> TASK REQUIREMENTS
When you reach the line containing "The image size is (957, 693)." in the data below, begin returning lines exactly as written, and stop once the line containing "Image resolution: width=1032" has been returned.

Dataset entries
◆ ◆ ◆ ◆ ◆ ◆ ◆

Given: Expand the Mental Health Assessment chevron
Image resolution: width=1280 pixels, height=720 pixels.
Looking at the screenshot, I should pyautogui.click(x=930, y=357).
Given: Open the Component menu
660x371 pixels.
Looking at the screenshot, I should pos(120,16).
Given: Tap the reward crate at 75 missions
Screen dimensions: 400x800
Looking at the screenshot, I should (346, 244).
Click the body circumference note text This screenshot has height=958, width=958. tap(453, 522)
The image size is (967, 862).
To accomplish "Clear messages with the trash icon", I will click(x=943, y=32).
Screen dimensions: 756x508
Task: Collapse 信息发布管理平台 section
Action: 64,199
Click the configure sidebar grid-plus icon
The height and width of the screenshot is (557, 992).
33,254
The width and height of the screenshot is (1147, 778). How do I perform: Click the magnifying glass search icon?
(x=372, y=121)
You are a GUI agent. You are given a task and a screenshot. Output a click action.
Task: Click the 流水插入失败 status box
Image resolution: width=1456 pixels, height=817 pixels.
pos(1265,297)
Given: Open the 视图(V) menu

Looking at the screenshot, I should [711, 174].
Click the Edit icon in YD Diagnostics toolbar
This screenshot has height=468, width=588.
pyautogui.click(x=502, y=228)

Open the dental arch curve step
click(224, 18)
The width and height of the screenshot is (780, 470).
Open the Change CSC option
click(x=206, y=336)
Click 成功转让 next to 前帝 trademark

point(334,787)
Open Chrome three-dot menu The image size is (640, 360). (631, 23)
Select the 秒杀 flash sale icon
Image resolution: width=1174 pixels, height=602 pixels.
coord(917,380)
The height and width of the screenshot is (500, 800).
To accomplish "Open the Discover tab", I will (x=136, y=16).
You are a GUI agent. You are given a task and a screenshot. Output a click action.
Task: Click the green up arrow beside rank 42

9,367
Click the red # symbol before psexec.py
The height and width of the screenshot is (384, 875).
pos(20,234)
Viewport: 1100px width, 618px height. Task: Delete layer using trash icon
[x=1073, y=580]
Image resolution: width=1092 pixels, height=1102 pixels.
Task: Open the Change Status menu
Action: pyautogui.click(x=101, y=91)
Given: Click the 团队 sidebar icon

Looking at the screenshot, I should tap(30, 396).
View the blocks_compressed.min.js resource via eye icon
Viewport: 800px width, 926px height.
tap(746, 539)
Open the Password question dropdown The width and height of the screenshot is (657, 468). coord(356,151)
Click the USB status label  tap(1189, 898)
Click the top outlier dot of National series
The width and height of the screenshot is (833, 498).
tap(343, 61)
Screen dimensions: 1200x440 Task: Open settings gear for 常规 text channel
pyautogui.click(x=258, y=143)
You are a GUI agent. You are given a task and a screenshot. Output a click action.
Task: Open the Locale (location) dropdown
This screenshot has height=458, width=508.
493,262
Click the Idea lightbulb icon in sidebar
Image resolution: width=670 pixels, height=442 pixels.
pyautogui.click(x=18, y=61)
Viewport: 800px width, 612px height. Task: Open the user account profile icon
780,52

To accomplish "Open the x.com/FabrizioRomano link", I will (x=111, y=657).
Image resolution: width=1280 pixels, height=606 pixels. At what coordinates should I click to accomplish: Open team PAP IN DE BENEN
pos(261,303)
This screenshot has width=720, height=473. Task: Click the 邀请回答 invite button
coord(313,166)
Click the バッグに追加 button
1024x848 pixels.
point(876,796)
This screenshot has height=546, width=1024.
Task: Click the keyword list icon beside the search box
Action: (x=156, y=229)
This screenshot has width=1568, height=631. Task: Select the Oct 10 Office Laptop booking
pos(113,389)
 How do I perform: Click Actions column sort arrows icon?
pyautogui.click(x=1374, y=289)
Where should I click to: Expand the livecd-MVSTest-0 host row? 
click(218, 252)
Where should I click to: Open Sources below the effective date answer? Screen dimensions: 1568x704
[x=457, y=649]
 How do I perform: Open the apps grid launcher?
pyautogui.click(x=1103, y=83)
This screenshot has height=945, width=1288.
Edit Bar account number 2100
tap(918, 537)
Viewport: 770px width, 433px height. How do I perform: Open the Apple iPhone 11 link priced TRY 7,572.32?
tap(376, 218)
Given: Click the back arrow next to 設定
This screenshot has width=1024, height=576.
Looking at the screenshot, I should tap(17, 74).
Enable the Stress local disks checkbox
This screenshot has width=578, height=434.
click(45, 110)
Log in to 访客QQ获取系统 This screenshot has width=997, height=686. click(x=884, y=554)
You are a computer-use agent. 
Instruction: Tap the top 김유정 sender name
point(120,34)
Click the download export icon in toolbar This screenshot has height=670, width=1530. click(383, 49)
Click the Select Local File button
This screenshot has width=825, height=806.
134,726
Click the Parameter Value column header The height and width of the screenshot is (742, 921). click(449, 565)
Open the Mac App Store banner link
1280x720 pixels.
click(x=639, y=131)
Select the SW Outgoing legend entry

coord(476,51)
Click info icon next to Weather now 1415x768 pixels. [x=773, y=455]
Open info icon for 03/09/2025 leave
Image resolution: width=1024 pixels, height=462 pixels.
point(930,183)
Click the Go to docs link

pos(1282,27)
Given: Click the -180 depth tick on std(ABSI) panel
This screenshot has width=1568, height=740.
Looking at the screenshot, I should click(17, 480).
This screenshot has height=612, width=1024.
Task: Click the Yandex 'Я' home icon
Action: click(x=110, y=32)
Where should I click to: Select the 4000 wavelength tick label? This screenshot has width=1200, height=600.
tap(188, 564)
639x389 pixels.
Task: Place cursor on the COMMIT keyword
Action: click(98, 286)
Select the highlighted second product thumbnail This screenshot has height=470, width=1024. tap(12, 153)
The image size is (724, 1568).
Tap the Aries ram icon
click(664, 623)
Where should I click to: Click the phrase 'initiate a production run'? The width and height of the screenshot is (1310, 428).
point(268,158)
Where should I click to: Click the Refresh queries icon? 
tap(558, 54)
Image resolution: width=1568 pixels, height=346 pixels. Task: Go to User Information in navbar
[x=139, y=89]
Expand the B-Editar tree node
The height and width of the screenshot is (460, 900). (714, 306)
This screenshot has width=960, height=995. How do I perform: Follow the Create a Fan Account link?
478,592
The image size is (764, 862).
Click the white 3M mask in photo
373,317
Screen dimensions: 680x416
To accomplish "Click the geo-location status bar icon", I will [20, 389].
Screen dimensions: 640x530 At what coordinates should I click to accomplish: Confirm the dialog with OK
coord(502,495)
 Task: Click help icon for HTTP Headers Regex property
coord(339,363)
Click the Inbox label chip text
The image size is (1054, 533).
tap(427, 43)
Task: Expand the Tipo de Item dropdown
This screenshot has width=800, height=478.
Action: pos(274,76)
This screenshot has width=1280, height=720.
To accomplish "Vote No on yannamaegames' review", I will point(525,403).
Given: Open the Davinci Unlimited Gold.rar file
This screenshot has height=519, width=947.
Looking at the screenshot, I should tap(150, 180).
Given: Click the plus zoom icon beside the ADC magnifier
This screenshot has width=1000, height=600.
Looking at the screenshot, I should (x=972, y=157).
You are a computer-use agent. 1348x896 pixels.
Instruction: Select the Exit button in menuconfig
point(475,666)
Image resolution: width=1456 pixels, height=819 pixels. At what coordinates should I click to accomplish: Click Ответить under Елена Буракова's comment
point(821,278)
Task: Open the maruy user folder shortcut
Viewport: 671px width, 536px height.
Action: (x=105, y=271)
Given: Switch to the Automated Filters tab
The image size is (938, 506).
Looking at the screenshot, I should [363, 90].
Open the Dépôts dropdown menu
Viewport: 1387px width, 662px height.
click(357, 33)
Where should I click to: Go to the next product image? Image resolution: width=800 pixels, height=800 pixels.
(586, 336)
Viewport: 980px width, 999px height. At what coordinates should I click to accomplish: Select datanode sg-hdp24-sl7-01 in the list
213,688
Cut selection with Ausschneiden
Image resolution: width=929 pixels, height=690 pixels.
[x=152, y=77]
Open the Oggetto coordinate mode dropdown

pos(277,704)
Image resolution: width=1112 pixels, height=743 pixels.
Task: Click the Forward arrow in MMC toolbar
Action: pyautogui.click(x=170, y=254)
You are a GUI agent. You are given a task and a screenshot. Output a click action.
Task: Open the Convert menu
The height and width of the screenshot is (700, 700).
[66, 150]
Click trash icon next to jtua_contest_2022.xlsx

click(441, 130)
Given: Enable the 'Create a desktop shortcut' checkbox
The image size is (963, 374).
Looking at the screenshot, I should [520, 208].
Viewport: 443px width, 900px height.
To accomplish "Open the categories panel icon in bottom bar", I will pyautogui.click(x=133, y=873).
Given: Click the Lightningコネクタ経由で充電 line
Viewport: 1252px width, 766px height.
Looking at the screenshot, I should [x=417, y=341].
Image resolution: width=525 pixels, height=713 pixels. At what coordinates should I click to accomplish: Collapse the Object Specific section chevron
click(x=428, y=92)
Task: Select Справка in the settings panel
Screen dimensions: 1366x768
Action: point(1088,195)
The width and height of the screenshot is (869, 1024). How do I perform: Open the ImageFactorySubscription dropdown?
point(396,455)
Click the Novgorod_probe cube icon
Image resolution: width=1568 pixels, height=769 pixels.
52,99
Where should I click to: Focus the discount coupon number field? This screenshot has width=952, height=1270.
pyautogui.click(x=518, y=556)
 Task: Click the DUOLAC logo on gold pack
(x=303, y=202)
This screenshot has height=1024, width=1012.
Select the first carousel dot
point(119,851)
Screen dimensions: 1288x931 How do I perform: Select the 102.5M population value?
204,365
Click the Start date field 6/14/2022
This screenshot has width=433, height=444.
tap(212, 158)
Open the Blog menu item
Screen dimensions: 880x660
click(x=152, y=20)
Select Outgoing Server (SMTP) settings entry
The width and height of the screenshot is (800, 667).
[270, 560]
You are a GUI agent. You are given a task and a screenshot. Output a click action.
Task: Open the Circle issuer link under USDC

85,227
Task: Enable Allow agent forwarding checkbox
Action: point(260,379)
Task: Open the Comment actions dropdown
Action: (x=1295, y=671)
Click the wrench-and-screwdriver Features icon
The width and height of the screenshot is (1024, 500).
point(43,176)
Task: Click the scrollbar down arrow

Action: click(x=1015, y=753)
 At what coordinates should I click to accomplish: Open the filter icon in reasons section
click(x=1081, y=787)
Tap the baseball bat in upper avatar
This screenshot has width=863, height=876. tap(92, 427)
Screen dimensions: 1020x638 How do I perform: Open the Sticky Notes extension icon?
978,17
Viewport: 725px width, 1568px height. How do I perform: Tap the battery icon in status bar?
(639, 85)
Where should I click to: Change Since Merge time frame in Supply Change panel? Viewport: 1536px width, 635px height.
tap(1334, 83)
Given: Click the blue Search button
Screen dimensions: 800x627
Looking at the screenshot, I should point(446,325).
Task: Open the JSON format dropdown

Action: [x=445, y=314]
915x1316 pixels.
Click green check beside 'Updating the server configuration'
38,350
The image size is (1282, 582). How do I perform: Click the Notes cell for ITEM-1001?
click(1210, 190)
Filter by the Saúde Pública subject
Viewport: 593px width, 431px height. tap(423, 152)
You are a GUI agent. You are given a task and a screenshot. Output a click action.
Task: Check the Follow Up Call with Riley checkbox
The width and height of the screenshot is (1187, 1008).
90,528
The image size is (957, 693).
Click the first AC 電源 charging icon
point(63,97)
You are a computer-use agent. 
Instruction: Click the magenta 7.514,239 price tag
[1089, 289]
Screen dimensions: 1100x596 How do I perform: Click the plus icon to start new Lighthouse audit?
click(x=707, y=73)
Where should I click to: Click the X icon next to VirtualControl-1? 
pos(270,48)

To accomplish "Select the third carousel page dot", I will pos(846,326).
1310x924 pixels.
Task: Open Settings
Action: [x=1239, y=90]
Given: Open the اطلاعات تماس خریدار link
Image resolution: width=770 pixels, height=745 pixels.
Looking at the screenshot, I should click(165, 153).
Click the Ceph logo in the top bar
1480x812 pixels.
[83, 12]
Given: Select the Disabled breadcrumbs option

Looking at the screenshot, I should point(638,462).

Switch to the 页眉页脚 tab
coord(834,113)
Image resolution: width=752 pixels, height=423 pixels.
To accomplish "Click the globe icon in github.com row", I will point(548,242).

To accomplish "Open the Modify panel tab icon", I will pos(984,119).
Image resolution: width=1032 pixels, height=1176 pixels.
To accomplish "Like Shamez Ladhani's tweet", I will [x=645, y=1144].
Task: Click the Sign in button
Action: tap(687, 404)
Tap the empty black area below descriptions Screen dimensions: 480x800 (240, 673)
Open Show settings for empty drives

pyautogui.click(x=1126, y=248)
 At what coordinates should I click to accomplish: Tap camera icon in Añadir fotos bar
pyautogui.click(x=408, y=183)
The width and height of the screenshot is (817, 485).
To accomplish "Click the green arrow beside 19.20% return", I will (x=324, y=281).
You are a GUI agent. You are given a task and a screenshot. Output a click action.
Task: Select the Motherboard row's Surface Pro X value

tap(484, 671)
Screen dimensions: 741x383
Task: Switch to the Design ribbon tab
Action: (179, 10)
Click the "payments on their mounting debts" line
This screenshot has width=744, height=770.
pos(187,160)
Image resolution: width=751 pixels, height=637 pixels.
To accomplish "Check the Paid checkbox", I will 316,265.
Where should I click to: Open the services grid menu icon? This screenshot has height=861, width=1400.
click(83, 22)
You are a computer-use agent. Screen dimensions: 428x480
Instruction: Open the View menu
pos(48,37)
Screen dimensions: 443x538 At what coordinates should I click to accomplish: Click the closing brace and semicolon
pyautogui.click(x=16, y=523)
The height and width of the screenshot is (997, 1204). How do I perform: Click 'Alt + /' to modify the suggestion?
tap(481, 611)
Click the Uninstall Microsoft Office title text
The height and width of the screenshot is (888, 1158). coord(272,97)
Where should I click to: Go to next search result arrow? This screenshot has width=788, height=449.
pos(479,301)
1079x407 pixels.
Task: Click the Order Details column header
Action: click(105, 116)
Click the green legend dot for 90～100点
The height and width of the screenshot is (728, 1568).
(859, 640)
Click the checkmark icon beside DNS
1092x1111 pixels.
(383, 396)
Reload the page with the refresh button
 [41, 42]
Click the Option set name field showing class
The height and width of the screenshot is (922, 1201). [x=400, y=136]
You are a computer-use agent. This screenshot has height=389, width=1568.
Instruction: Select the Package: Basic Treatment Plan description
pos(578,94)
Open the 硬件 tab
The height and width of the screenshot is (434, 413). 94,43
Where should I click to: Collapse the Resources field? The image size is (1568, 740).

◆ ◆ ◆ ◆ ◆ ◆ ◆

> TASK SOLUTION
The image size is (957, 693).
Click the first AC 電源 charging icon
point(63,97)
You are a computer-use agent. 
Instruction: Click the magenta 7.514,239 price tag
[1089, 289]
Screen dimensions: 1100x596 How do I perform: Click the plus icon to start new Lighthouse audit?
click(x=707, y=73)
Where should I click to: Click the X icon next to VirtualControl-1? 
pos(270,48)

To accomplish "Select the third carousel page dot", I will pos(846,326).
1310x924 pixels.
Task: Open Settings
Action: [x=1239, y=90]
Given: Open the اطلاعات تماس خریدار link
Image resolution: width=770 pixels, height=745 pixels.
Looking at the screenshot, I should click(165, 153).
Click the Ceph logo in the top bar
1480x812 pixels.
[83, 12]
Given: Select the Disabled breadcrumbs option

Looking at the screenshot, I should point(638,462).

Switch to the 页眉页脚 tab
coord(834,113)
Image resolution: width=752 pixels, height=423 pixels.
To accomplish "Click the globe icon in github.com row", I will point(548,242).

To accomplish "Open the Modify panel tab icon", I will pos(984,119).
Image resolution: width=1032 pixels, height=1176 pixels.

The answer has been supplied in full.